Retroactive Auto Features. I call employee inertia the “never get around to it” phenomenon. Many employees know they need to save for retirement, but never get around to signing up for their plan. If they do eventually sign up, they never get around to increasing their deferral percentage or establishing an appropriate asset allocation.

There are three ways to turn this inertia on its head and use it to benefit plan participants: auto-enrollment, auto-escalation, and auto-investment into defaults. Instead of implementing these features for new employees only, consider going back and retroactively implementing these for all employees who have not enrolled. It may seem drastic but it’s very effective and typically leads to low opt-out rates. Gradually increasing auto-deferral rates each year will help participants achieve an optimal savings level.

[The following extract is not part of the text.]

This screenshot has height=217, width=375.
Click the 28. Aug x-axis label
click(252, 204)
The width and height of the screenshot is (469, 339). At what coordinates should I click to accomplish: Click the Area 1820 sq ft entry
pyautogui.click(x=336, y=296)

It is vitally important that auto-contributions are defaulted into a qualified default investment alternative (QDIA). Establishing a QDIA will protect the fiduciaries from liability associated with the performance of their default investment. Target-date funds have become one the most popular QDIA choices, but are also facing intense scrutiny. The recent market downturn has led many to realize that there are drastic differences among the underlying holdings, asset allocations, glide paths, and expenses of these types of investments. Fiduciaries need to make sure they evaluate these components to determine which target-date funds are appropriate for their participants.

Provide “Gap Analysis” Reports. Most participants think about the amount that they can afford to save today, but few think about whether or not they are on track to have enough money at retirement. A way to change this type of thinking is to provide “gap analysis” reports to all eligible employees. These reports will show employees if they are on track to have enough money to replace an adequate percentage (usually 80%) of their income at retirement based on their current balance, savings rate, and asset allocation. They should be distributed to all eligible employees, so that nonparticipators see how little they will have at retirement if they do not begin saving.

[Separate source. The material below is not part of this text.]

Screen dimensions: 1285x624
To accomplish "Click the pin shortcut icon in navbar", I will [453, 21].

The above strategies are all effective individually, but work best when implemented collectively. The ultimate solution to today’s participant challenges could look something like this: Every employee is enrolled automatically beginning at 5% of pay. Their deferrals are invested automatically in an age-appropriate target retirement date portfolio that has been thoroughly evaluated by the plan fiduciaries. Each year, their deferral will increase automatically by 1% until it reaches a maximum of 15% of pay. All employees are offered individual meetings on an annual basis with an independent retirement adviser who can provide a custom gap analysis.

If the above scenario were implemented in every 401(k) plan today, I believe the current state of 401(k) participants would be greatly improved. If we do not change the way we are addressing retirement savings behavior, we may face one of the worst financial emergencies our country has seen in a long time. The retirement savings crisis is real and urgent, but is not beyond repair if we begin focusing on more effective strategies to help our  participants.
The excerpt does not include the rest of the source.